US-guidance for vascular catheterization is a user-dependent technology, and it is necessary to use medical simulators to train novice US users before they practice on patients. However, there are some discrepancies between the medical simulator result and the patient result. For example, one study29 evaluated the two approaches used in SCV catheterization in a human torso mannequin and found that the LA-IP view for SCV catheterization was more efficient with a decreased time to cannulation and fewer redirections. The simulators could not reflect the actual circumstances of the patients, and they lacked the nerves and arteries from soft tissue that commonly complicate US-guided vascular catheterization.30 Hence, whether the benefit obtained from the medical simulators can be proven in live patients is unknown. Therefore, to provide more reliable evidence for clinical practice, more high-quality, anatomically accurate, vascular phantoms and standardized performance procedures are needed for US training.31 Furthermore, when using the medical simulator to train novice US users, we should carefully consider the discrepancy between the medical simulator and the patient to improve clinical practice.

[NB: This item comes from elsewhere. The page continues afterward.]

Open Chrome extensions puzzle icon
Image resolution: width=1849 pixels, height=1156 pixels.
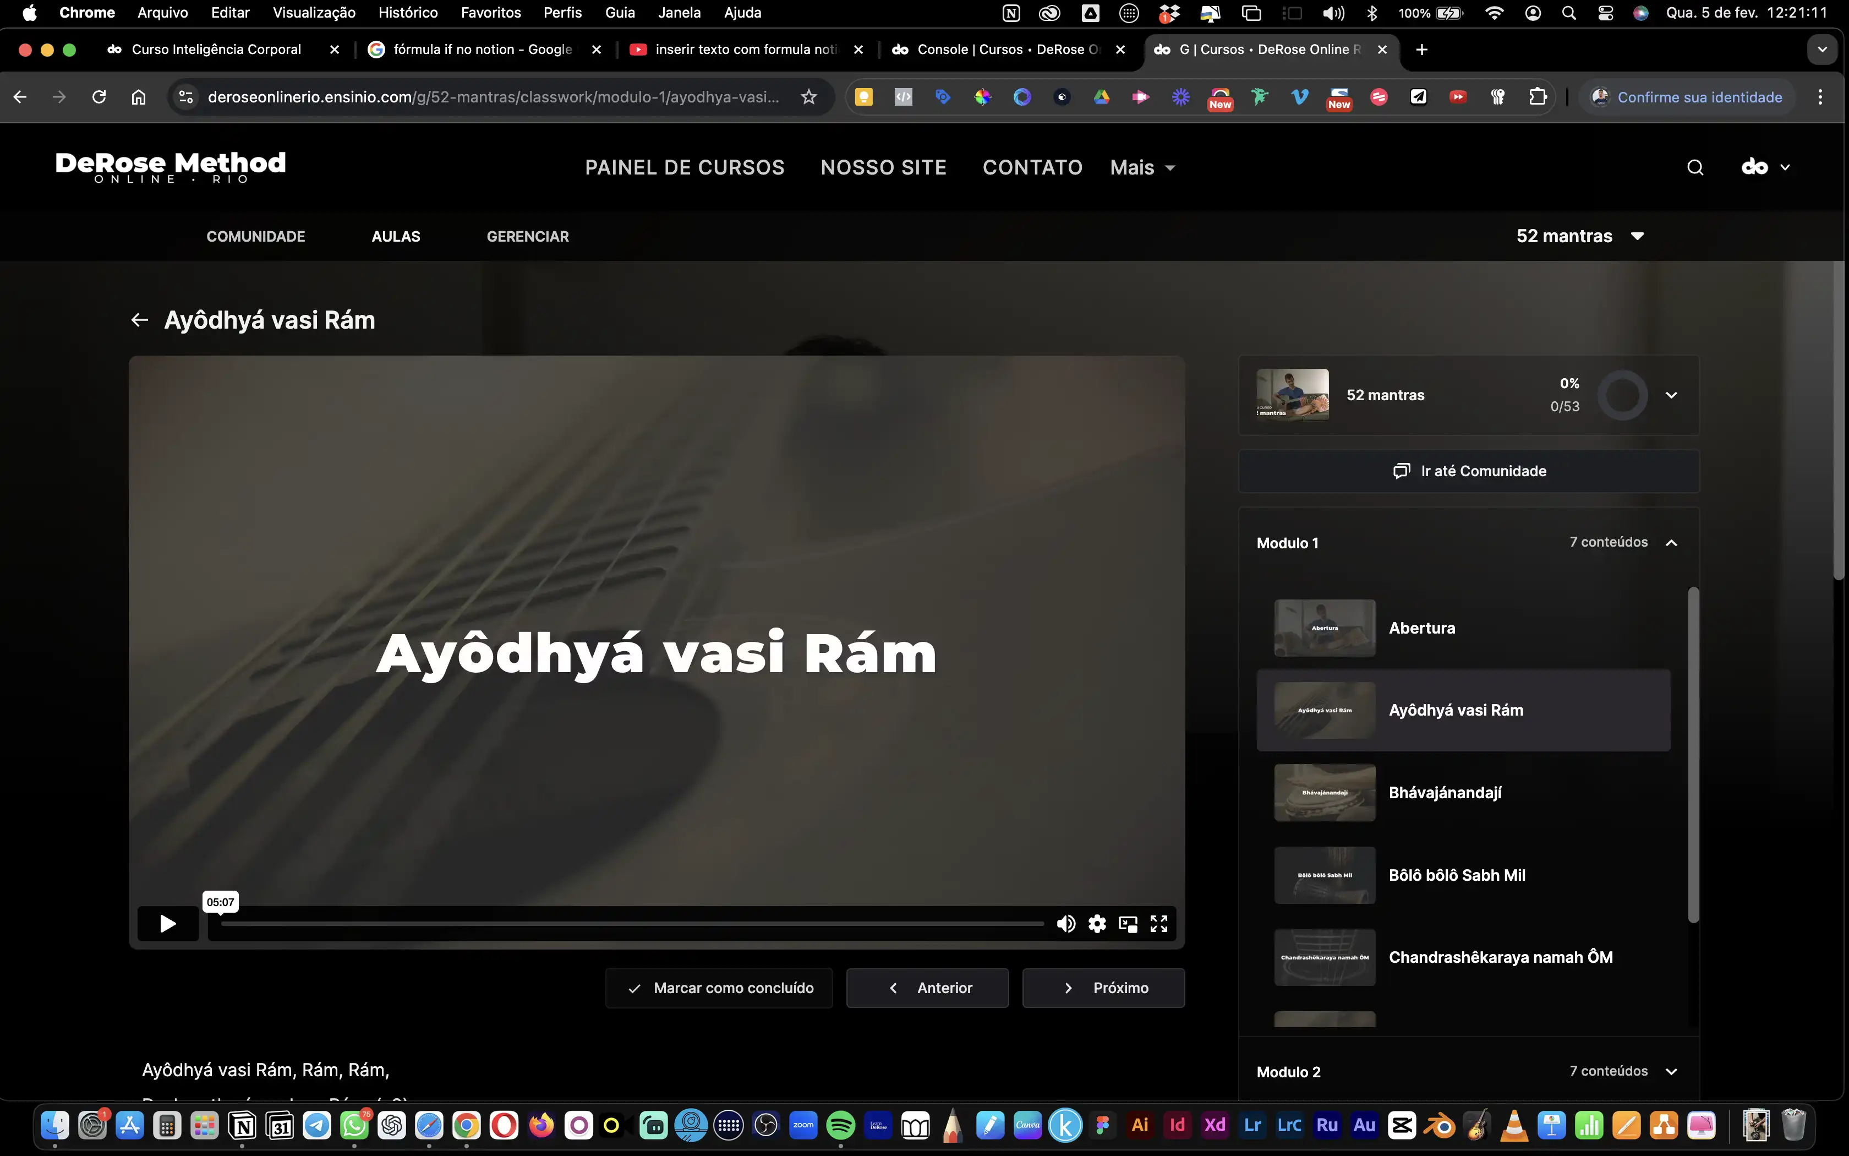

This meta-analysis has several potential limitations. First, considerable heterogeneity was observed between the included studies with respect to blood vessel type, operator experience, US equipment, and outcome definition, which could have influenced the results; second, due to the limited data, it is difficult to perform more subgroup or sensitivity analyses. Third, double blinding was not performed due to the features of the trials, which may result in performance and detection bias.

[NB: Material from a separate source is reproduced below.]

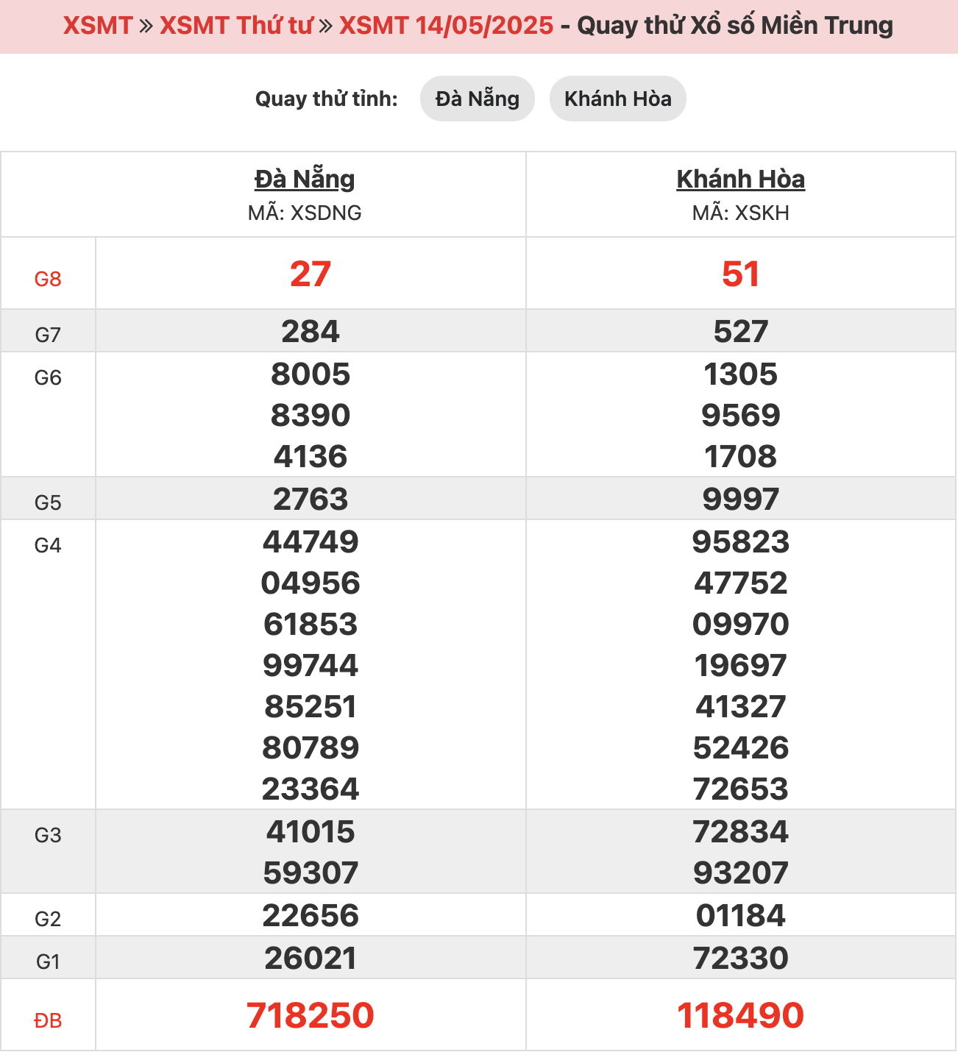Click the MÃ: XSDNG code text
958x1052 pixels.
tap(305, 213)

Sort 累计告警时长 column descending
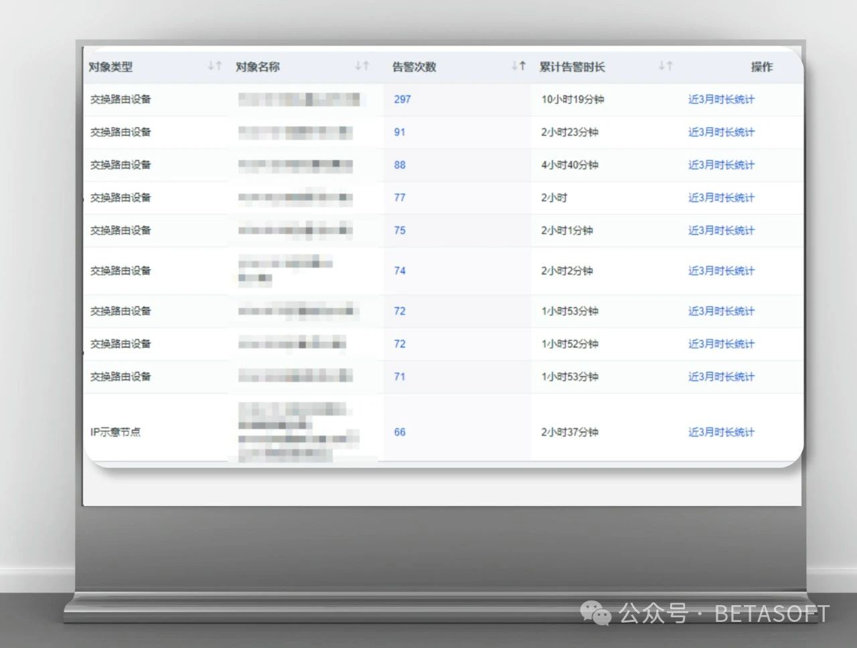pos(662,66)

A similar total success rate between the SA-OOP approach and the LA-IP approach for RA and IJV catheterization was confirmed by TSA. However, further robust and well-designed trials are warranted to evaluate other outcomes. There is insufficient evidence to definitively state that the SA-OOP approach was better than the LA-IP approach when used for SCV and axillary vein catheterization. High-quality trials are needed to confirm or refute this finding.
Data sharing statement
The authors confirm that all data underlying the findings are fully available without restriction. All relevant data are within the paper.
This work was not supported by any funding.
The authors report no conflicts of interest in this work.